Gleichzeitig hofft die IHK, dass die Funktionstüchtigkeit der verbleibenden Autobahn- und Rheinbrücken gewährleistet bleibt. „Schließlich ist der erste Teil des Brückenneubaus nach dem jetzigen Stand der Dinge erst 2023 fertiggestellt. Weitere Ausfälle kann sich der Wirtschaftsstandort nicht leisten“, betont der Hauptgeschäftsführer.
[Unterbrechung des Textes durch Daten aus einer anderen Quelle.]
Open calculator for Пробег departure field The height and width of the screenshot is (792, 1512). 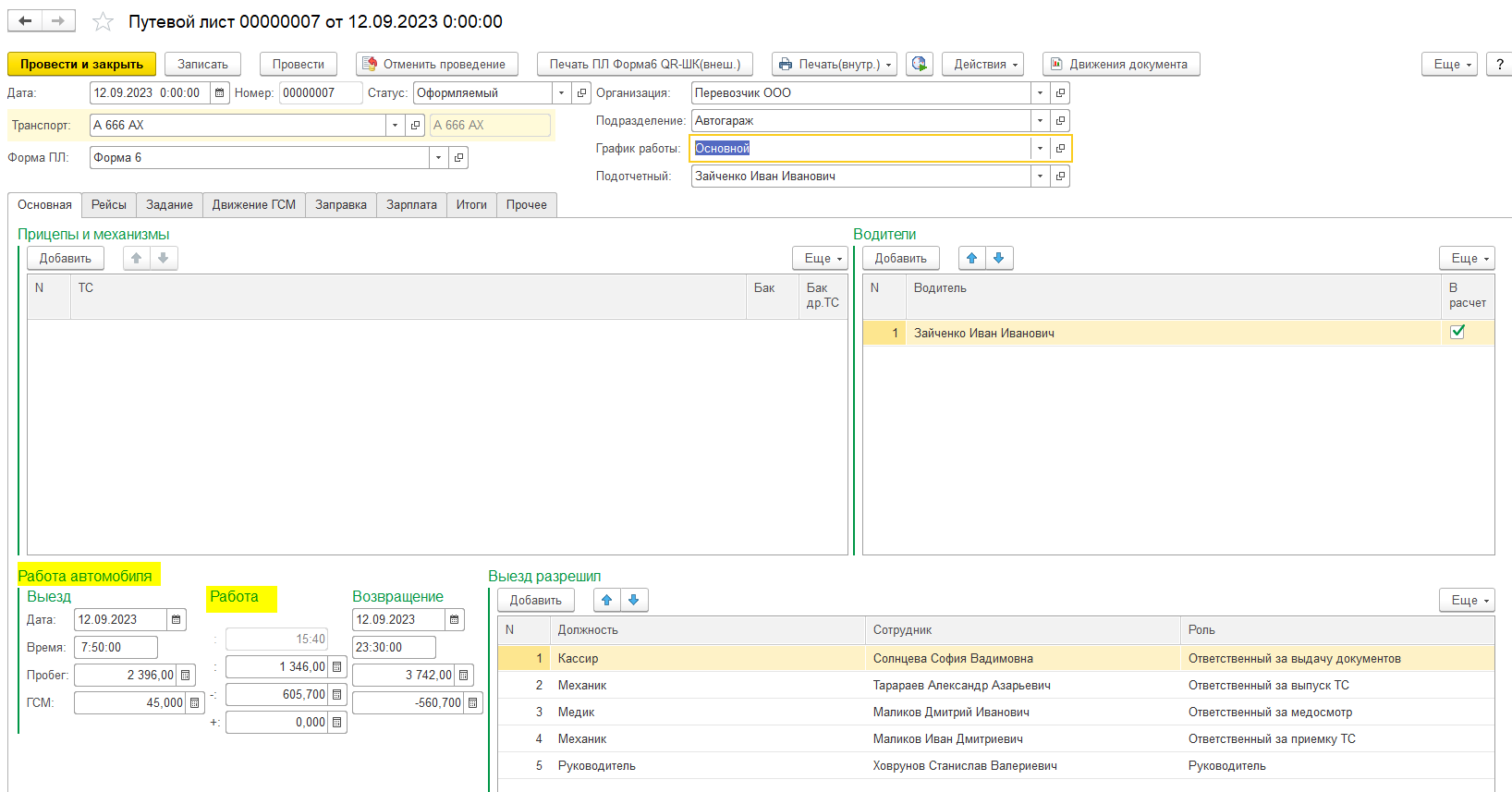pos(186,676)
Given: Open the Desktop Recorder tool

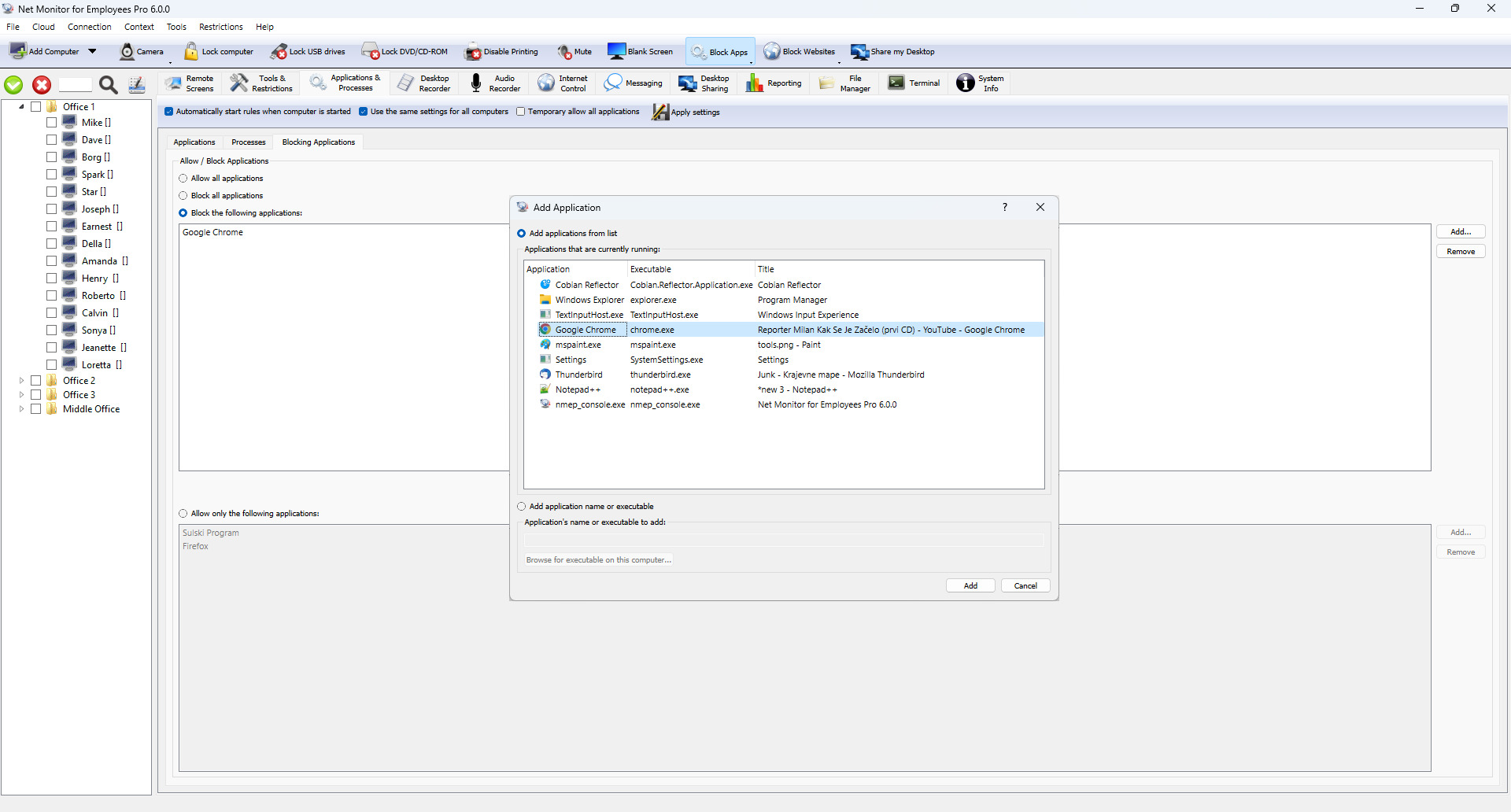Looking at the screenshot, I should pos(406,83).
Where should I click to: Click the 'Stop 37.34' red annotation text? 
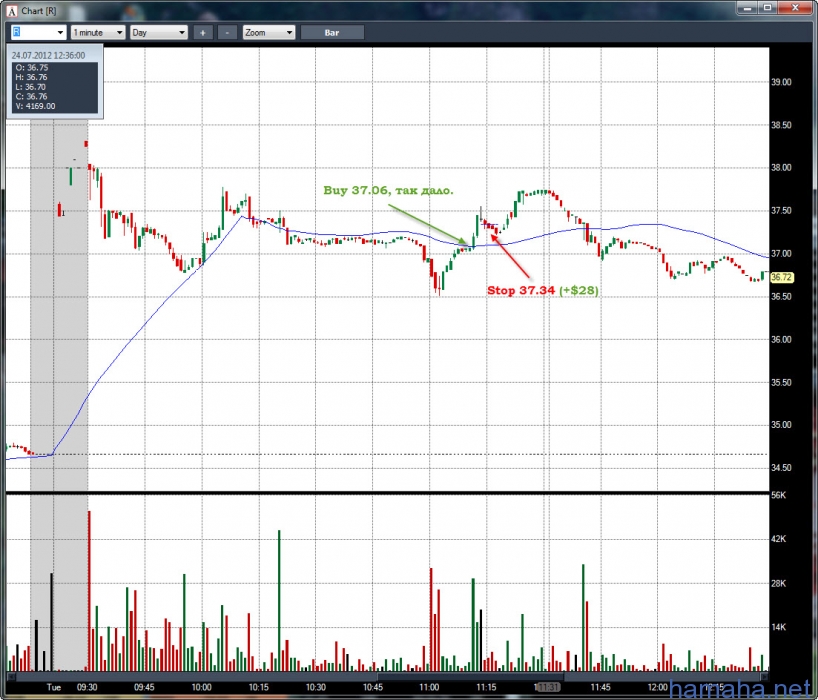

Für viele Unternehmen in der Region sei der desolate Zustand der Rheinbrücke ein Ärgernis. „Die immer wieder notwendigen Sperrungen kosten die Betriebe Zeit und Geld“, sagt Steinmetz. Die IHK geht nach einer Umfrage unter Logistikern in der Region davon aus, dass eine einseitige Brückensperrung, wie es sie vor zwei Jahren gegeben hat, einen täglichen Schaden von zirka 900.000 Euro für den Transportverkehr verursacht. „Hinzu kommt, dass es durch die Stau- und Umwegzeiten auf der einen Seite und die Begrenzung der Lenk- und Einhaltung der Ruhezeiten auf der anderen Seite zu Personalengpässen kommt.“ Wegen des zunehmenden Fahrermangels kann dies in einigen Unternehmen nicht mehr aufgefangen werden. „Das alles zeigt, dass der Brückenneubau dringend erforderlich ist“, sagt der IHK-Hauptgeschäftsführer.